CREMONA Gli Stati generali dell’ambiente in un comunicato alzano il tiro e affermano che “non è più possibile assistere a una politica cremonese troppo subalterna alle esigenze di una grande impresa quale è il gruppo Arvedi” e anzi, continua la nota: “Non è più accettabile che le istituzioni locali fuggano dalle loro responsabilità e non abbiano e non tengano la schiena diritta su questioni di tale rilevanza quali i rischi sul lavoro, l’inquinamento e la salute”.  Il riferimento al post del sindaco Gianluca Galimberti è implicito ma evidente, dato che il primo cittadino aveva appena postato su Facebook una nota in cui sostiene, a proposito dell’incendio scoppiato giovedì mattina, che la “situazione è stata risolta in poco tempo e senza feriti”, aggiungendo che il monitoraggio sarebbe continuato. Nulla più che un monitoraggio di routine, dunque, benché la stessa Arpa e il settore Ambiente dell’amministrazione provinciale abbiano emesso negli ultimi anni diverse relazioni e diffide. La pubblica amministrazione, però, non ha mai modificato il proprio atteggiamento verso l’acciaieria, tant’è vero che la prima Valutazione d’impatto ambientale è stata fatta nel solo nel 2016. E intanto il gruppo industriale continua a estendersi rapidamente. A Baracchino, su territorio di Spinadesco, sta sorgendo un nuovo centro siderurgico, senza che nessuna amministrazione del Cremonese abbia dato informazioni agli abitanti.
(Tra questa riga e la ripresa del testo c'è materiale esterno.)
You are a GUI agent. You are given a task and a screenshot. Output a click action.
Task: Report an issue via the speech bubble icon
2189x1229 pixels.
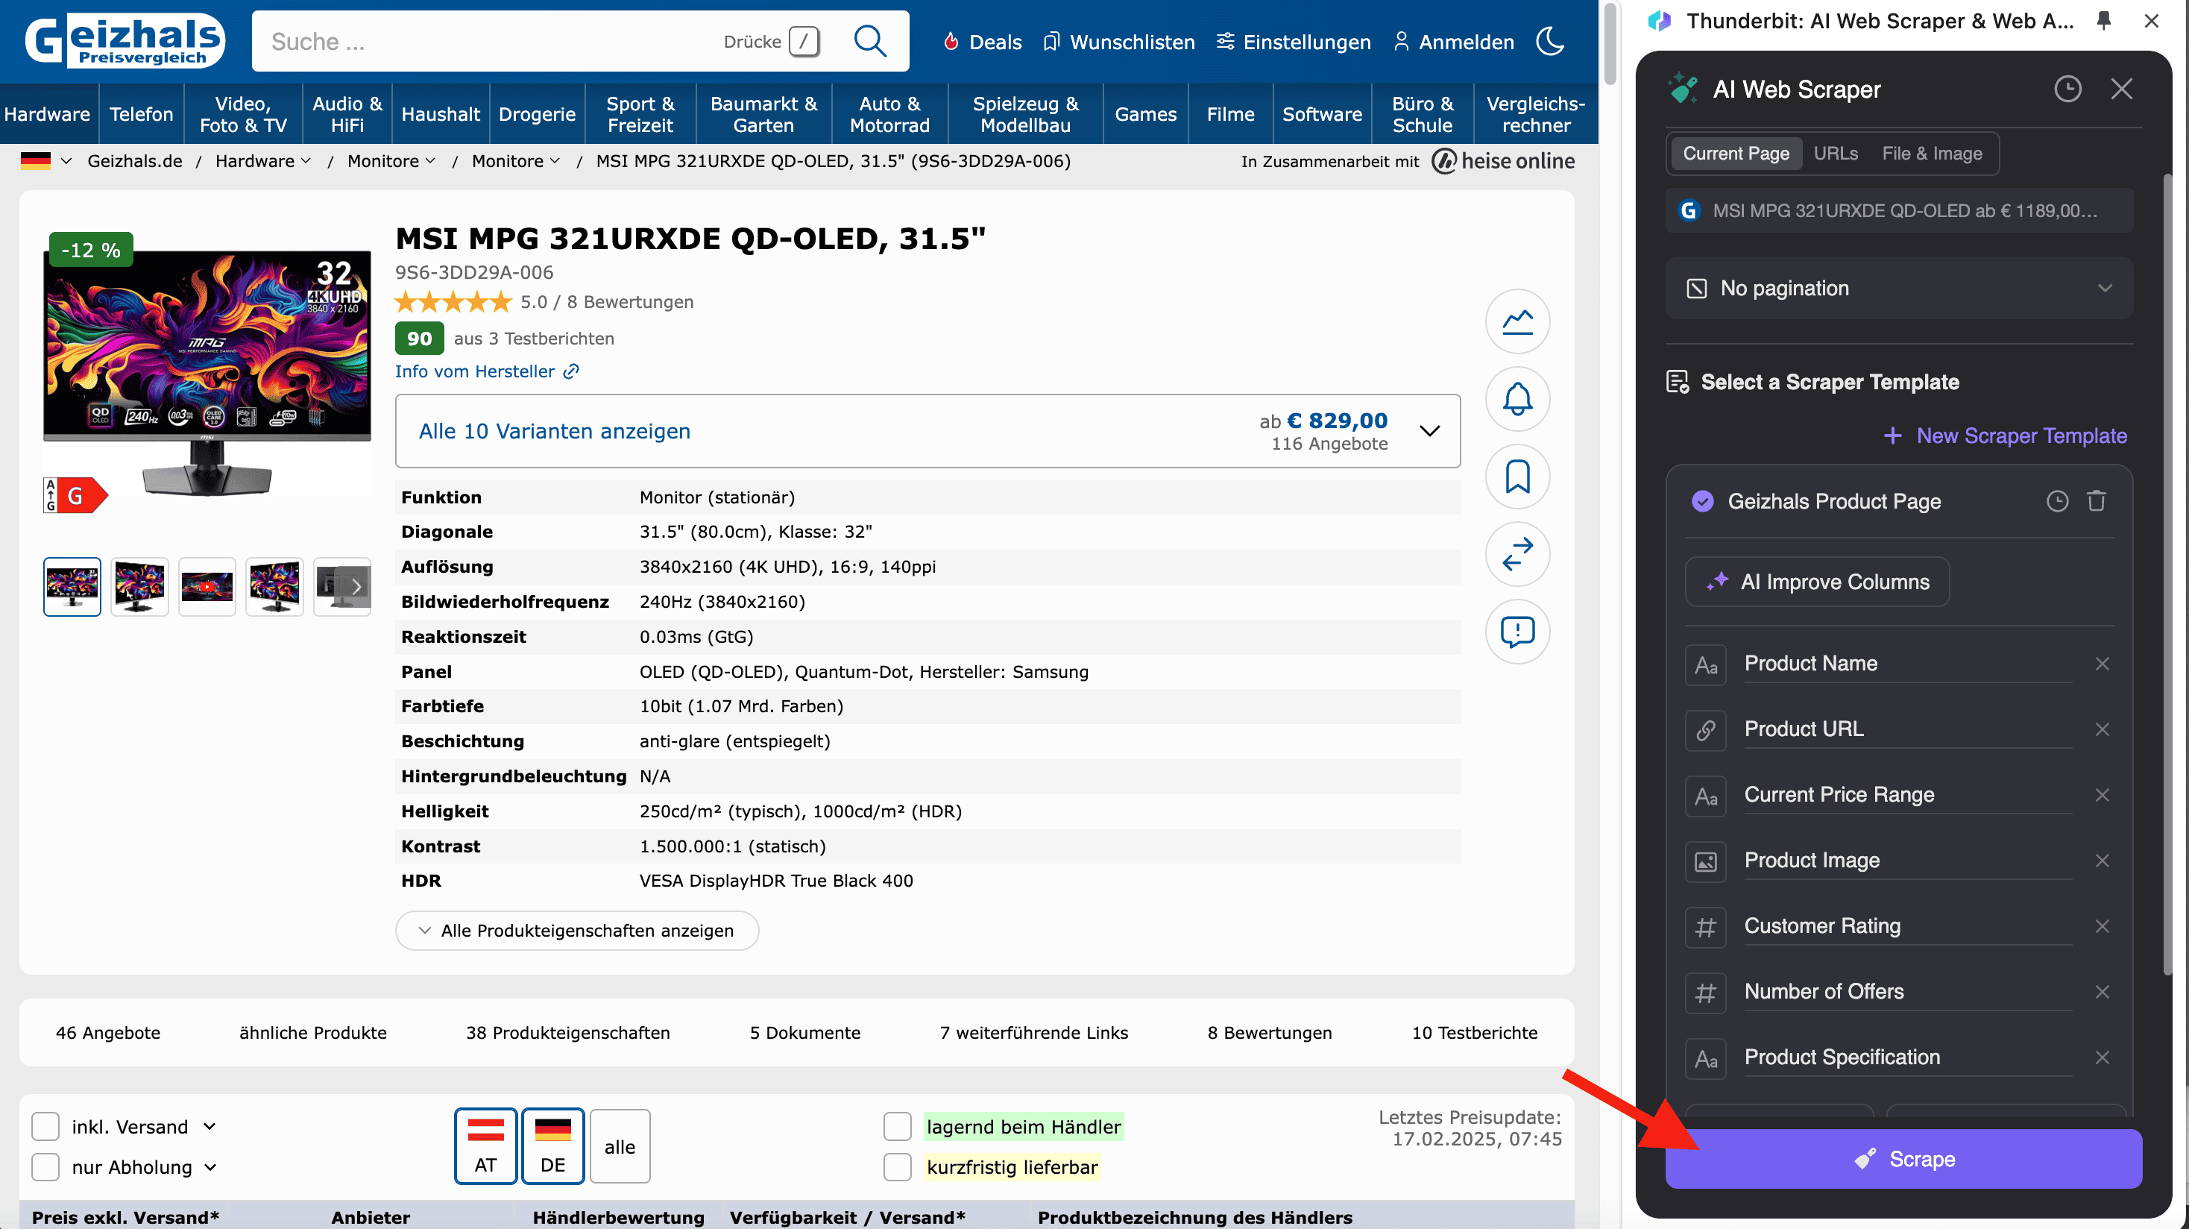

E’ il sito della proprietà, csindustriale.it, a far sapere che “l’obiettivo principale è espandere il proprio raggio d’azione su tutto il territorio nazionale”, unendo le forze di diverse attività produttive in joint-venture, con una gamma di prodotti che comprende nastri, lamiere, tubi e profili aperti. Sul relativo incremento di traffico ed eventualmente di inquinamento atmosferico, nulla è stato detto dalla pubblica amministrazione, nemmeno dopo che il dottor Ricci dell’Ats si è opposto, a tutela della salute di abitanti e lavoratori, all’aumento di produzione dell’acciaieria legato all’installazione del nuovo forno e rimandato dall’acciaieria. Lo stesso studio epidemiologico dell’Ats è fermo da tempo, e non può comprendere per mancanza di fondi nemmeno i dati del covid-19. Intanto in via Acquaviva il nuovo deposito ha ripreso i lavori, con scrosci di rottami da un’altezza di 10 metri e ulteriori proteste da parte dei residenti di Cavatigozzi più esposti al rumore.